In a new Bitdefender survey of 400 IT/security professionals worldwide, 42% have been told to keep a breach confidential when they knew it should be reported, the cybersecurity solutions provider said.
Some 30% said they have complied with the order to keep a breach confidential, legal issues notwithstanding.
The MSSP Imperative
Had a managed security service provider (MSSP) been engaged, the security pros might not be urged to keep a cyber incident under their hats. Along those lines, nearly all of the respondents in the study said that using an MSSP or managed detection and response (MDR) service is a critical element of their security programs.
As Andrei Florescu, deputy general manager and senior vice president of products at Bitdefender Business Solutions Group, explained:
“Worldwide, organizations are under tremendous pressure to contend with evolving threats such as ransomware, zero-day vulnerabilities and espionage, while struggling with complexities of extending security coverage across environments and an ongoing skills shortage. The results of this survey demonstrate, more than ever, the importance of layered security that delivers advanced threat prevention, detection and response across the entire business while improving efficiencies that allow security teams to do more with less.”
A Closer Look at the Report
Key findings from Bitdefender's 2023 Cybersecurity Assessment Report include:
- Almost all (99%) of respondents stating they are either currently using or considering using a managed security provider. The top reasons respondents gave for engaging and MSSP include the ability to have 24/7 security coverage (45%), followed by the ability to free up internal IT/cybersecurity resources (35%). Ninety-three percent of respondents identified proactive threat hunting as important.
- 42% of the total IT/security professionals surveyed said they have been told to keep a breach confidential when they knew it should be reported and 30% said they have kept a breach confidential. At 71%, IT/security professionals in the U.S. were the most likely to say they have been told to keep quiet, followed by the U.K. at 44%, Italy at 36.7%, Germany at 35.3%, Spain at 34.8% and France at 26.8%.
- 52% of global respondents said they have experienced a data breach or data leak in the last 12 months. The U.S. led at 75% (or 23% higher than average) followed by the U.K. at 51.4% and Germany at 48.5%, rounding out the top three. Given the prevalence of data breaches and the overwhelming pressure to keep them quiet, IT/security professionals face a grim situation. Over half (55%) of respondents agree they are worried about their company facing legal action due to a breach being handled incorrectly.
- The survey respondents are most concerned about software vulnerabilities and/or zero-days threats (53%), closely followed by phishing/social engineering threats (52%) and attacks targeting the supply chain coming in at third (49%).

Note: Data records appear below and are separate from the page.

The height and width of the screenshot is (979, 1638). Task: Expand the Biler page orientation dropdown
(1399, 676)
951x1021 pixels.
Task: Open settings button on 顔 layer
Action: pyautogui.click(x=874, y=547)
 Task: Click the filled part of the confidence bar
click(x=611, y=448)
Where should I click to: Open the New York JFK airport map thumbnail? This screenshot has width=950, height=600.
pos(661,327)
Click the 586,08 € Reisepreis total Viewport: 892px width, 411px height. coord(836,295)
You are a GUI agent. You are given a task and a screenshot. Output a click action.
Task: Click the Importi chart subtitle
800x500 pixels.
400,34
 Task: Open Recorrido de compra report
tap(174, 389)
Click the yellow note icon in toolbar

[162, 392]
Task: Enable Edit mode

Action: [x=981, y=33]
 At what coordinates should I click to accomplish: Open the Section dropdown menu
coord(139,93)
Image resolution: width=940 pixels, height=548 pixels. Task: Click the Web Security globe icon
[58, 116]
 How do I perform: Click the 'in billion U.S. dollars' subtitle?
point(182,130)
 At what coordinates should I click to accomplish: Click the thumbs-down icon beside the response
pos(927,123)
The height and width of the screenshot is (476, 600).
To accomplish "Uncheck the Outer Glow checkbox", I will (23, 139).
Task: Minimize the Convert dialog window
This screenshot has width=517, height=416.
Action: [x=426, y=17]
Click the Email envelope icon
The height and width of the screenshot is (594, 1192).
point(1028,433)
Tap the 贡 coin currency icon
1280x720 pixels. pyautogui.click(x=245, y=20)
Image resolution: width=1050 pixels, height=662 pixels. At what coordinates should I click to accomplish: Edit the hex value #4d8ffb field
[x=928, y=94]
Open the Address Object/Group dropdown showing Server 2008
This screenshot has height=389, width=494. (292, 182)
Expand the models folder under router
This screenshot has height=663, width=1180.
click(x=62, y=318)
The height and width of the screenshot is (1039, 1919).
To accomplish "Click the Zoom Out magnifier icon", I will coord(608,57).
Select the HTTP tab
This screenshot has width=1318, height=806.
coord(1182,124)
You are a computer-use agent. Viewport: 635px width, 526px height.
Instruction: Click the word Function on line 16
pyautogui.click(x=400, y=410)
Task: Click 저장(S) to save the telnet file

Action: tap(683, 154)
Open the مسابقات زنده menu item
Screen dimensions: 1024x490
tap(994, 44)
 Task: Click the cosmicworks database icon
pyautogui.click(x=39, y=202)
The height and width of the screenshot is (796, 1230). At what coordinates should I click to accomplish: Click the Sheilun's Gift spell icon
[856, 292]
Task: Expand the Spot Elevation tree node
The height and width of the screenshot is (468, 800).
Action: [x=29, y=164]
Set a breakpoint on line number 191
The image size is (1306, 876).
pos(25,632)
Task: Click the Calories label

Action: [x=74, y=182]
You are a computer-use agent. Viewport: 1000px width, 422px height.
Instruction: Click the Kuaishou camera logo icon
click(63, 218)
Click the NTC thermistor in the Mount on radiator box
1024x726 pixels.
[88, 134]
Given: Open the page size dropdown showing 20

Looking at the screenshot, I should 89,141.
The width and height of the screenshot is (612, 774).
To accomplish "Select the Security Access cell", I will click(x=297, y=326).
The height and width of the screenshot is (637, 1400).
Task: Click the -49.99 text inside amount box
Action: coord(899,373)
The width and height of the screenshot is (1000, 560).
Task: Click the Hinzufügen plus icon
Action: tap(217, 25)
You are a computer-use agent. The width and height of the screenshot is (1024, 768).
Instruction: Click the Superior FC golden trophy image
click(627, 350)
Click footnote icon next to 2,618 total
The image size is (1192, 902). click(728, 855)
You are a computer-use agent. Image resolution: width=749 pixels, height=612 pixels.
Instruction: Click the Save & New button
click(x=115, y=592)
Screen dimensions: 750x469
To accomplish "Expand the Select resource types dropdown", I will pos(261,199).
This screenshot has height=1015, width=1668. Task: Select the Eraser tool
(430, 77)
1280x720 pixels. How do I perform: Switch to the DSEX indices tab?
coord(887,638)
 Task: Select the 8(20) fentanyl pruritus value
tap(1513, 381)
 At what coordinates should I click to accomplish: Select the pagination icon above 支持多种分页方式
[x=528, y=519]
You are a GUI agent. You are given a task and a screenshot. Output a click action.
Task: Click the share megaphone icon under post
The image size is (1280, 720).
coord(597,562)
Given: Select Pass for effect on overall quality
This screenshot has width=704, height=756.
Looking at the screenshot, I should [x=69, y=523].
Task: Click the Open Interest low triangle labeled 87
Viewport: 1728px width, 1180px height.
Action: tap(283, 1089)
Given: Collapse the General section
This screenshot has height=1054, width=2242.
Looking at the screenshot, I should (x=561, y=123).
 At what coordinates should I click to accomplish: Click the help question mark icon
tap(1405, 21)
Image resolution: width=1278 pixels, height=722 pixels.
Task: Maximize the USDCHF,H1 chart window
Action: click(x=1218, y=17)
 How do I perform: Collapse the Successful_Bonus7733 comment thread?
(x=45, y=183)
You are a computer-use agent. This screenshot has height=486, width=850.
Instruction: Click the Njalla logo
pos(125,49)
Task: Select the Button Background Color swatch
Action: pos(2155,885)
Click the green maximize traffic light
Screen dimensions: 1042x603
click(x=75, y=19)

- More than two in five (43%) of IT/security professionals surveyed said extending capabilities across multiple environments (on-premises, cloud, and hybrid) is the greatest challenge they face which tied with complexity of security solutions also at 43%. Not having the security skill set to drive full value came in as a strong second at 36%. Interestingly, Italy and France cited lack of security skill set as their biggest challenge at 49% and 45%.